Платон улыбнулся. Никуда ты не денешься. Слишком легко тебя найти.
Он позвонил Мамикону и сказал:
— У меня есть гениальная схема. Сейчас приеду.
Мамикон ждал его в своем офисе. Со стороны он казался невозмутимым и даже расслабленным. Ноги он удобно забросил на роскошный стол из черного дерева. А руки беспрестанно двигались. Мамикон давил орехи в ладонях и забрасывал ядра в рот. Скорлупки небрежно бросал в золотую пепельницу. Платон слишком хорошо его знал. Мамикон нервничал. Видимо, отстирать деньги нужно было очень срочно. Иначе он так бы не давил на него.
— Ну? — нетерпеливо спросил Мамикон.
Платон налил стакан воды из графина и выпил до половины. Больше не успел. Мамикон выхватил стакан из его рук и швырнул в корзину для мусора.
— Давай делай мне белька, как у Пушкина, — он набрал полную пригоршню орехов и высыпал их в пепельницу. — Чтобы скорлупка золотые, ядра чистый навар. Ну?
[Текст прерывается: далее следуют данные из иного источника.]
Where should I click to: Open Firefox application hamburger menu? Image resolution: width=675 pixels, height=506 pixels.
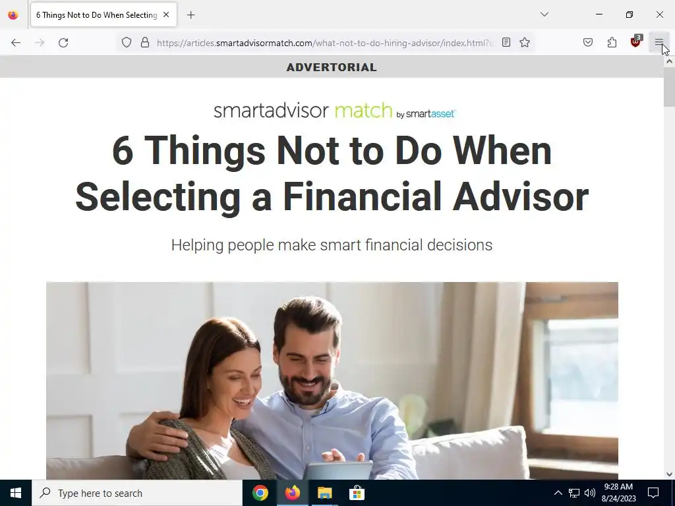pos(659,43)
Платон кратко изложил ему план. Мамикон удивленно поднял бровь и с уважением сказал:
— А ты не зря свой хлеб кушаешь, — он швырнул горсть орехов на стол, достал из кармана черный шелковый платок с золотой монограммой и вытер руки. — Даже хорошо, что из тебя не получился художник. Иначе гениальным бизнесменом ты бы не стал. Но тут вот какой засада: нужна та самая натурщица. И где ты ее возьмёшь?
Платон улыбнулся и достал из кармана телефон.
— У меня есть кое-кто на примете. Сейчас ей позвоню. А ты веди себя тихо, иначе спугнем. Девушка нежная и робкая.